Artemisia shrugged with nonchalance, but a smile tugged at the corner of her mouth. “Just thought I’d ask.”

She might have liked to pretend her heart was as much stone as the marble beneath her chisel. Fiore might have even believed her once. But he knew better now, and to know it made him smile, if softly.

“You have to admit,” she went on, having turned her zibaldone ‘round again, turned the page, and begun sketching in true earnest, “it all looks rather concerning from the outside. You attend the ball on the duke’s arm, only to vanish immediately afterward. Then the duke’s staff arrive to remove personal effects from your quarters. And the only hint of your survival is a pale figure sometimes spotted in the highest windows of Ca’ Scaevola.”

Fiore conceded the point.

“He’s looking after you well, then?” Artemisia asked, glancing up from her sketch to meet his gaze with raised brows.

“Exceedingly well,” Fiore assured her. Then, because he couldn’t resist needling, “Were you planning to mount a rescue if you found otherwise?”

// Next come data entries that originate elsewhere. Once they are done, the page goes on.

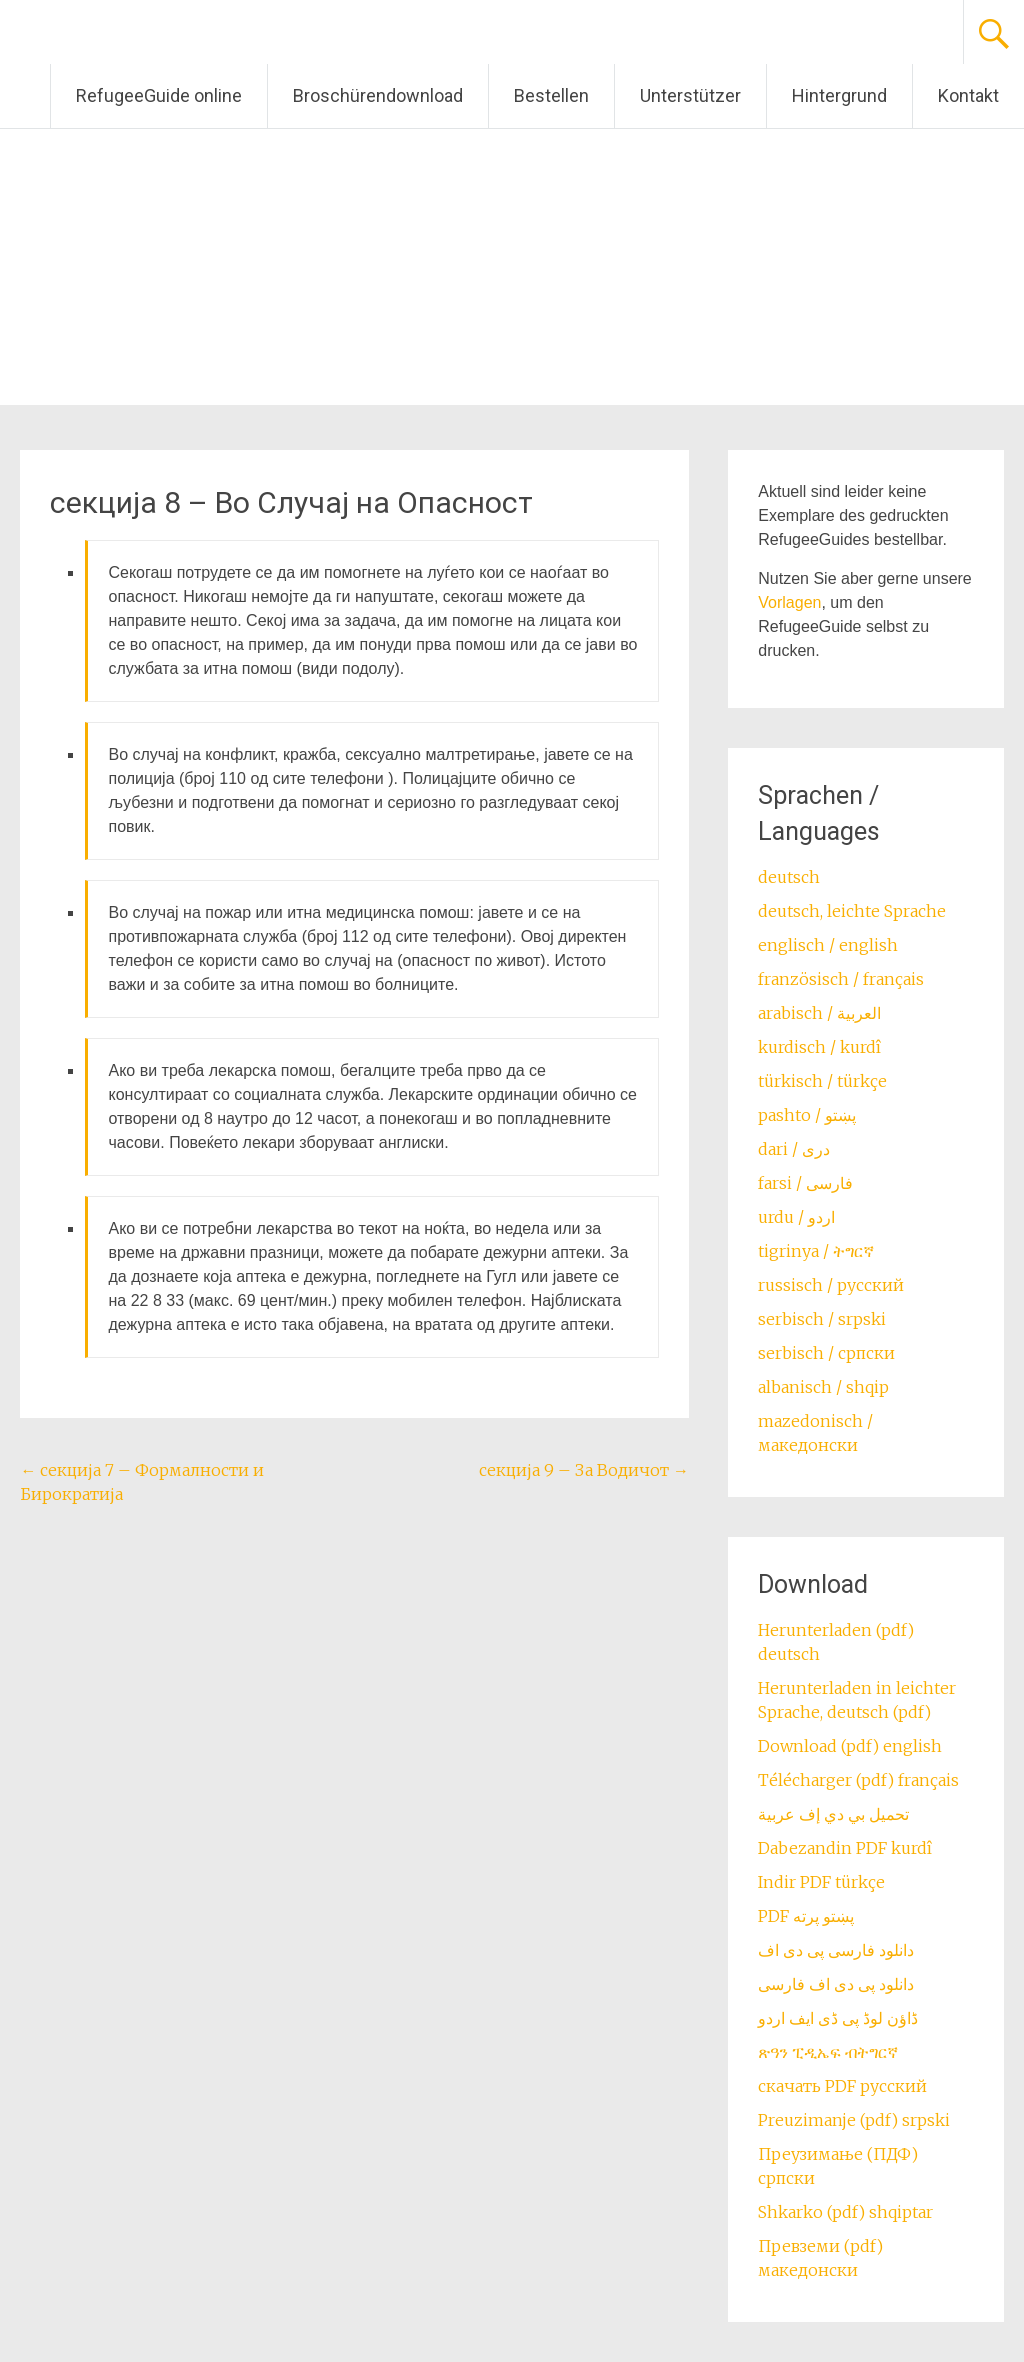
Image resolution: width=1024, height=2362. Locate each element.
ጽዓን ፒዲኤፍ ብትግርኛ (828, 2052)
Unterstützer (690, 95)
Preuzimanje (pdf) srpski (854, 2120)
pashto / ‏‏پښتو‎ (807, 1115)
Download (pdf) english (850, 1746)
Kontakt (968, 95)
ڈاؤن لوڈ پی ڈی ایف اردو (838, 2018)
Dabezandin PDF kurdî (845, 1848)
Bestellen (551, 95)
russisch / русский (831, 1285)
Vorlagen (789, 602)
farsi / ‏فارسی (805, 1183)
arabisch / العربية (819, 1013)
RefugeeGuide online (159, 95)
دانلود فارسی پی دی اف (836, 1950)
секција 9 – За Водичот (584, 1470)
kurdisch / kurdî (819, 1047)
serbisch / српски (826, 1353)
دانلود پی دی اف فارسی (836, 1984)
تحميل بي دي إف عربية (833, 1814)
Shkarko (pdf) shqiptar (845, 2212)
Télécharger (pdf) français (858, 1780)
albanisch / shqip (823, 1387)
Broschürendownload (378, 95)
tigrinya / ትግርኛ (816, 1251)
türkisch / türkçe (822, 1081)
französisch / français (841, 979)
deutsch (789, 877)
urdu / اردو (796, 1217)
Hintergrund (839, 95)
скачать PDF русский (842, 2086)
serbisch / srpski (822, 1319)
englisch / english (828, 945)
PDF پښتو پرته (806, 1916)
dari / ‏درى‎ (794, 1149)
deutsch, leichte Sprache (852, 911)
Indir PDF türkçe (821, 1882)
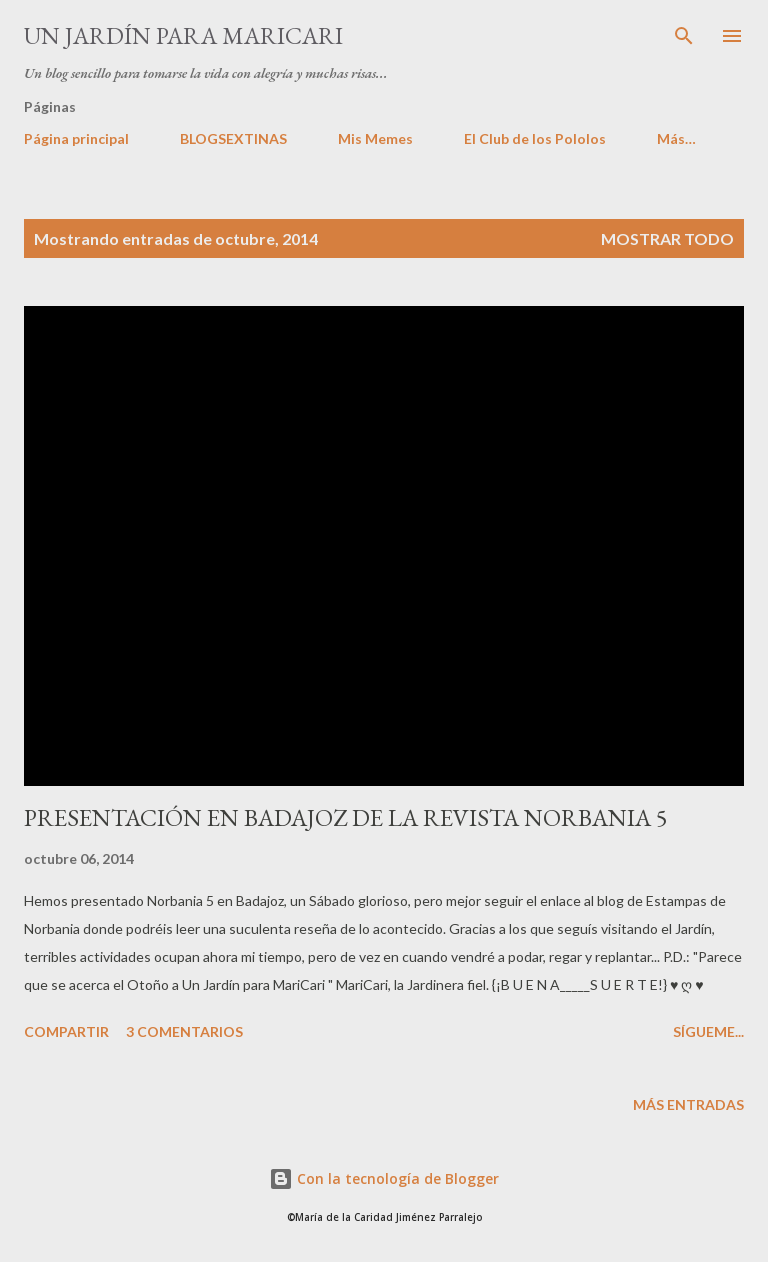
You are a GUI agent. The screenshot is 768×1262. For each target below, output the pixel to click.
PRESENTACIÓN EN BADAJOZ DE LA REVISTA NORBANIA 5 (346, 817)
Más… (676, 138)
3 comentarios (184, 1031)
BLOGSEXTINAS (233, 138)
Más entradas (688, 1104)
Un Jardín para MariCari (183, 35)
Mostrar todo (667, 238)
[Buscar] (684, 36)
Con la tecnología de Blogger (384, 1178)
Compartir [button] (66, 1031)
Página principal (76, 138)
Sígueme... (708, 1031)
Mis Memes (375, 138)
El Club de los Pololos (535, 138)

Artemisia shrugged. “Maybe.”

If it weren’t for the ache in his wounded cheek, Fiore might’ve grinned. “What else have I missed in town?”

“Not much. Most of the gossip is about you. Though that might die out soon. Evidently Lady Zampieri’s latest novel is just Lord De Laurentiis’s marriage woes with the names changed. Tagliabue did the engravings. Supposedly based on Bissacco’s portraits of the not-so-happy couple—at the author’s instruction.”